I spend a lot of time talking about other people’s childhoods and how it affects the way they see the world. It is part of my job as a therapist to look at the cause of dysfunction in their lives and there is usually plenty to work on. I hear some real horror stories and some of these make you wonder how some people have managed to stagger into adulthood with any functionality at all. Sometimes in quiet moments, some of these stories naturally make me reflect on my own past and the road I have taken since.
My father was a violent, abusive cheater who made a conscious choice to abuse. I had 3 siblings but he decided that only one, me, was going to be the focus of his beatings, violent, neglectful behavior and punitive parenting style. My mother was an enabling, controlling codependent who allowed this and spent the later years of her life taking revenge on him by completely dropping and avoiding any kind of affection and intimacy but making the choice to stay with him and make his life hell. Due to this, her focus was on that and not on where if should have been…her children.

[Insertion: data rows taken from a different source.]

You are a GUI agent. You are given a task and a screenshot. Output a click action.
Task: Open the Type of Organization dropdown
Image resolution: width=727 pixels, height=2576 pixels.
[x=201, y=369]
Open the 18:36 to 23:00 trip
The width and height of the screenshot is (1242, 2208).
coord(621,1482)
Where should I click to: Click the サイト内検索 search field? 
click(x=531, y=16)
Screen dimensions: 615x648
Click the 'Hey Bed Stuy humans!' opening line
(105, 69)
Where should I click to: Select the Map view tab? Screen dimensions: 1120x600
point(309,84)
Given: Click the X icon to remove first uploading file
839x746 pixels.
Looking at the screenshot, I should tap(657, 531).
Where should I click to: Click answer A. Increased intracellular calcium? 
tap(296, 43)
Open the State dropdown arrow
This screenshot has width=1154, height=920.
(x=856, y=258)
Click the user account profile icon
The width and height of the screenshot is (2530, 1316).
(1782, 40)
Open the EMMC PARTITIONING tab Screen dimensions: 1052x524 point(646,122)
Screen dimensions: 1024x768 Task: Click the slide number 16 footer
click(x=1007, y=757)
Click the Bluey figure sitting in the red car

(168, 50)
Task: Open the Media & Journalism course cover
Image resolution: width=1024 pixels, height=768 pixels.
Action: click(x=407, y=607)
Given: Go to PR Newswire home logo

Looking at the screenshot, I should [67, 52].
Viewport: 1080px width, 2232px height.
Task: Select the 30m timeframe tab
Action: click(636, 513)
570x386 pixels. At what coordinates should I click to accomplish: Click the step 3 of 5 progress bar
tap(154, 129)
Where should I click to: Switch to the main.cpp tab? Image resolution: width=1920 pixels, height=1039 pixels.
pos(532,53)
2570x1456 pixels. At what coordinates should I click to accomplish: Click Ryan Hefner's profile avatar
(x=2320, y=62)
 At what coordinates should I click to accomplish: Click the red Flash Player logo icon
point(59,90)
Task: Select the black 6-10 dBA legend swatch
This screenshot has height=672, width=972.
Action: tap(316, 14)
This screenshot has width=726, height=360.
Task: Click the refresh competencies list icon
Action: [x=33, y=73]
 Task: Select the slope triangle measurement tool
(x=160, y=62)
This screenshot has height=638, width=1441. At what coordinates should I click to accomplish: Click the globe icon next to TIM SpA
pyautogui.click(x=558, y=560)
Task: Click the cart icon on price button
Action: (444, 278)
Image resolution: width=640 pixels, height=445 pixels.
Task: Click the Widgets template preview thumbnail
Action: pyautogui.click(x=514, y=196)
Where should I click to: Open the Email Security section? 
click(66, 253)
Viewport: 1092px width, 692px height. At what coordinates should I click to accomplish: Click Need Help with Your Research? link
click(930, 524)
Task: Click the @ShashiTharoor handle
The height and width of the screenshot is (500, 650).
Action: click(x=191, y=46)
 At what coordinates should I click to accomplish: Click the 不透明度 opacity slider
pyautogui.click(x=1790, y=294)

Needless to say, growing up in this environment left its scars and it took me many years to heal. I came out of childhood with guilt, shame, a raging self-hatred and absolutely no confidence in myself to do anything worthwhile. I was quiet and sullen, was often bullied and ridiculed and always felt different. Don’t get me started on relationships with the opposite sex at that time. However, just as my parents made a choice to behave the way they did, I eventually made a clear choice to reject the way they saw the world and how it had shaped me. I chose the future me, the me that was going to be different to them, better than them and the me that was not going to be defined by them. The awful way they parented me left me with a wounded inner core but as in my last post, I decided that I cannot and will not allow their legacy to continue. I cannot tell when that point was or what initiated it but I believe I was one day reflecting on life while shaving. Yes, it might have been as simple as that! I firmly believe that their dysfunction has promoted the values I hold true today. Let’s look at some of these.
Fidelity. My father was a cheater and an irresponsible, self-centered individual who thought of nothing but himself. I cannot remember one year of my childhood when he was not either with another woman or chasing after one. He would disappear for days and weeks at a time, spending all the family’s money on his latest conquest, leaving my mother devastated and picking up the pieces, usually unsuccessfully. This brought misery to the family. When he did come back, my mother’s focus was on him or revenge against him. He would beat me because, at 13, I wanted to know where he was. This cycle went on for years. I am proud to say that I have never put anyone through this and never will. I have zero tolerance for infidelity in my life.
Abuse. I was an abused child. Emotionally, physically and it left its scars. I was beaten for no reason, was not cared for, neglected and parented in a disgusting, savage manner. For many years, I thought this was because of me. I believed this because, this is what I was told. My father would beat me violently, leaving bruises and drawing blood sometimes because my siblings did something, sometimes because he perceived I had done something or sometimes because he could. Even his apologies were about him when I didn’t fully forgive him. ” See, I am right about you…look how you make me feel”. I used to lay in bed, listening to him talking about sending me away…that I was the big problem in the family. (Subsequent knowledge that came to light may give a reason for this apparent hatred). I am not proud to say that at 17, after playing rugby for a few years that I eventually defended myself by knocking him unconscious. I have never been involved in a physical fight since that day. That is not to say I would not defend the ones I love.
Parenting. Where do I start? My parents had no idea how to effectively parent or even how that might look. We are talking here about an environment dominated by fire and brimstone Irish Catholicism. They were not in any way prepared but chose to have children and didn’t make the effort to learn, as they could have done. They instead decided to take the easy route and parent with fear and abuse. I became interested in positive discipline techniques after the birth of my daughter, 29 years ago. I was determined to believe that there must be a different way and of course, there was and is. I did my best to connect with her, spend time with her, coach and teach her and set boundaries when needed. No parent is perfect and I made mistakes but I tried to make sure she had it better than me on all levels.
Relationships and Responsibility. I learned something positive from my mother in an abstract way. Despite her refusal to see the obvious about her husband, she gave me the work ethic I hold dear today. Resilience and perseverance, she had in abounds and it was only due to her solution focussed approach and her willingness to put herself on the front line during the times when my father was absent, that we survived at all. My wife calls me a “doer” which means (I hope) I get things done and see the value of finding solutions, taking responsibility for those and making them happen. I also work extremely hard with her on our relationship, keeping it functional and making sure the foundation is constantly there and strong.
Despite the difficulty involved, rejecting the baggage from your past can be done. Just choose you!!